Blossom de Bruin was a student in the vet college at the University of Saskatchewan (U of S) in 2021 when she took her Terrier Jax to the Sutherland dog park. Two large dogs, similar to pit bulls, mauled 12-year-old Jax.

“Almost as soon as we entered the park these two bully breed dogs came running over and attacked him,” de Bruin told CTV News.

One of the dogs grabbed the terrier by the neck and the other grabbed his abdomen and shook him, exposing his insides.

The injuries and internal hemorrhaging were so extensive that Jax died a short time later on an operating table at the veterinary college.

Besides the trauma of seeing her dog attacked in such a violent way, de Bruin incurred significant vet bills.

She claims the owner of the other two dogs didn’t show any concern as the attack was happening, and others around were trying to get the dogs off of Jax, and that she continued the walk with one of the dogs afterwards.

“If she had been, ‘I’m so sorry. I can’t believe this happened,’ then I wouldn’t’ have pursued legal action,” she said.

The alleged lack of remorse or claim of responsibility just compounded the loss of her companion.

“The thing that bothered me the most is that it happened before and she continued to let her dogs at dog parks and put others at risk, and she knew it was bad. She didn’t care and didn’t try to reach out after,” de Bruin said.

According to de Bruin, one of the dogs was euthanized after the incident due to a history of violence — for which she blames the owner, not the dog.

De Bruin, who is now a veterinarian practicing in Ontario, says it took just over two years, but she won the case in small claims court.
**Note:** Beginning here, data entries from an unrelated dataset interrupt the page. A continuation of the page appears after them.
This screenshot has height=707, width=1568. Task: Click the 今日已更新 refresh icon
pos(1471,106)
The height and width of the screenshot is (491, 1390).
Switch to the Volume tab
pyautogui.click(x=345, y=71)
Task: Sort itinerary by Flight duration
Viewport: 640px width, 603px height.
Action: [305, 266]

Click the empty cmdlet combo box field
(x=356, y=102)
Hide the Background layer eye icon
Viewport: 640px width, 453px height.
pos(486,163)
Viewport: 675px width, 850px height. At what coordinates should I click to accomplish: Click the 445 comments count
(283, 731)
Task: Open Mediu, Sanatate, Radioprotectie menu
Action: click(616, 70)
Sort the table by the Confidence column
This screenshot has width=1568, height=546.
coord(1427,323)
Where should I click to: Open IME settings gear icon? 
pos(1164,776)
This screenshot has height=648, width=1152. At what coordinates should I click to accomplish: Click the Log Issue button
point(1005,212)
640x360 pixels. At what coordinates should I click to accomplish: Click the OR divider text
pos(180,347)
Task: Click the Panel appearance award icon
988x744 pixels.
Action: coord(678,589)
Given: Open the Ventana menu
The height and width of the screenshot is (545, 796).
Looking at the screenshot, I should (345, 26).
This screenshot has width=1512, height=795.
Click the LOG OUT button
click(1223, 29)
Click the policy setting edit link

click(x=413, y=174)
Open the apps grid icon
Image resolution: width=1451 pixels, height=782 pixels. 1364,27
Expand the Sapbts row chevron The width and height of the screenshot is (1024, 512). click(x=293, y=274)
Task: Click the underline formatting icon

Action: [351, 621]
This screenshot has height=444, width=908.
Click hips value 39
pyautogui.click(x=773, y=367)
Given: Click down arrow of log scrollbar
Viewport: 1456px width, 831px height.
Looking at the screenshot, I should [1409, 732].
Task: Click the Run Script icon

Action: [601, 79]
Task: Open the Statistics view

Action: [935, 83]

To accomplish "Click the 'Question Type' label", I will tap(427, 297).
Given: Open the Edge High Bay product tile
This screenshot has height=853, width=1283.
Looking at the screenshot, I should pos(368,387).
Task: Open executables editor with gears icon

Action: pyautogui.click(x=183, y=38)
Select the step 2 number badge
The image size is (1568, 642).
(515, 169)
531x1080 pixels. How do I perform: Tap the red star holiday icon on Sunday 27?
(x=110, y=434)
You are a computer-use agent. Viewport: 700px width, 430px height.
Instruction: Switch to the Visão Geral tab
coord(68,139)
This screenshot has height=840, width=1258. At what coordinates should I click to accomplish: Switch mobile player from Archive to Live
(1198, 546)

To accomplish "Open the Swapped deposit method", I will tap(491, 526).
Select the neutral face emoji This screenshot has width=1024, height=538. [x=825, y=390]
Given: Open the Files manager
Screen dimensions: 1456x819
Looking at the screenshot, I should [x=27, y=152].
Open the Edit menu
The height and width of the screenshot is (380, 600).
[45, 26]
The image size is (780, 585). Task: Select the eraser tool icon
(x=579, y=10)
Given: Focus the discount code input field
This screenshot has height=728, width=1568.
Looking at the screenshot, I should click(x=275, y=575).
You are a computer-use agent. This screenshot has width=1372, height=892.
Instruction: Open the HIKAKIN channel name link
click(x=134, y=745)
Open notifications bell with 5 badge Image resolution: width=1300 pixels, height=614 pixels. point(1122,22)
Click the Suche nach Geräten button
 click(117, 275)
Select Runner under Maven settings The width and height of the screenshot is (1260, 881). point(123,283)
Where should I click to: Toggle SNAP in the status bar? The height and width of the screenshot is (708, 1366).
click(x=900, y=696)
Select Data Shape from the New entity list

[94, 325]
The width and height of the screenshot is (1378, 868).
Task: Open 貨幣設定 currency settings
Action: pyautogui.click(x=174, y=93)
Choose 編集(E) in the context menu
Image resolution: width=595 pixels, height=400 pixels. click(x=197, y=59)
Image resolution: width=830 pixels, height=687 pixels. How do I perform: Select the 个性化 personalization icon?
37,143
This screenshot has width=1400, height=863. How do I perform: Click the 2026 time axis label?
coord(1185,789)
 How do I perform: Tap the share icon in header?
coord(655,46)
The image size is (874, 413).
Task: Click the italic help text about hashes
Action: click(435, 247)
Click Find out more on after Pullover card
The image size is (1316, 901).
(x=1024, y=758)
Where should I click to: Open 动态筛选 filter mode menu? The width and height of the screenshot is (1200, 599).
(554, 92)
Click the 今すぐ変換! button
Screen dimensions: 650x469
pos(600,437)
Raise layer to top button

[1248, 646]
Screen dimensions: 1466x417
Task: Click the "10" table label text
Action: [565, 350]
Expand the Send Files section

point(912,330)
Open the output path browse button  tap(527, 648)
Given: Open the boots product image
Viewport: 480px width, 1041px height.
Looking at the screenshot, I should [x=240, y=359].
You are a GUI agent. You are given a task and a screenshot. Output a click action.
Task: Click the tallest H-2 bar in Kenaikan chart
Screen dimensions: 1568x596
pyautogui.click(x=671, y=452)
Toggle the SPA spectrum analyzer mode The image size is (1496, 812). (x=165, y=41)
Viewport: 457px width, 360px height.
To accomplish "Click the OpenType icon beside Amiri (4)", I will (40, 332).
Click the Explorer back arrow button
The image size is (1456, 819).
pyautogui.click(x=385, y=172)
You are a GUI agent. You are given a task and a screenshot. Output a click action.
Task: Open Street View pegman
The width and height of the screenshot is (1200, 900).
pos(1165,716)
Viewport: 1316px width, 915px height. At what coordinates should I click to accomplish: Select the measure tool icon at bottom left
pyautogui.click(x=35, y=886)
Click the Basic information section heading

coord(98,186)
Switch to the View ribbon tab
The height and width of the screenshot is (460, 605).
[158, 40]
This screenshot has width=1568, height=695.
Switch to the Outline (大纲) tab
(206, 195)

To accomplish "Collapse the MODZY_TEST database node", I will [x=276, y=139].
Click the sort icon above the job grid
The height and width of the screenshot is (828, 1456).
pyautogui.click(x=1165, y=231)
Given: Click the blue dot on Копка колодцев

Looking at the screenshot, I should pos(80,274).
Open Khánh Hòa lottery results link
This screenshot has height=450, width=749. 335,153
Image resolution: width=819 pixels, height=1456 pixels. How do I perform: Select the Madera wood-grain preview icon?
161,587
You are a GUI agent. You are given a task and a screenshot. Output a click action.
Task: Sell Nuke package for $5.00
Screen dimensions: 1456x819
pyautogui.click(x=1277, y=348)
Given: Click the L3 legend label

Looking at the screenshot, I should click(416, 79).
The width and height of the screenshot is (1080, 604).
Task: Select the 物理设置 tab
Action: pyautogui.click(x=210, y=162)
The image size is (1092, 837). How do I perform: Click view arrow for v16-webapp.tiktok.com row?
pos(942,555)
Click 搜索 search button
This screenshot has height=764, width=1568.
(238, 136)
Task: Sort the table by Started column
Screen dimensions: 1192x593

She feels that her position as a veterinarian gave her case legitimacy and added weight to the argument that the view of pets has changed significantly over the years — their status is different than farm animals.

“They are not just property but form an emotional bond with humans.”

When de Bruin moved from B.C. to start studying to be a vet at the U of S, she says Jax was her companion, getting her through the loneliness of moving to a new community with unconditional love.

Now, she claims that she is still traumatized by the loss and the way in which Jax was brutally killed. She has difficulty treating dogs like the ones that attacked Jax.

De Bruin says she hasn’t been able to get a dog again because she’s still dealing with the loss.

“I’m still grieving. I can’t imagine having another dog.”

Holding back tears, de Bruin recalls how Jax helped her through emotional times in her life.

“There’s something really special sharing a being that you share your life with whose ultimate happiness is just to be with you,” she said.

She’s using some of the money from the claim for a vet college scholarship at the U of S.

It’s a way to honour her longtime companion and give back to her profession.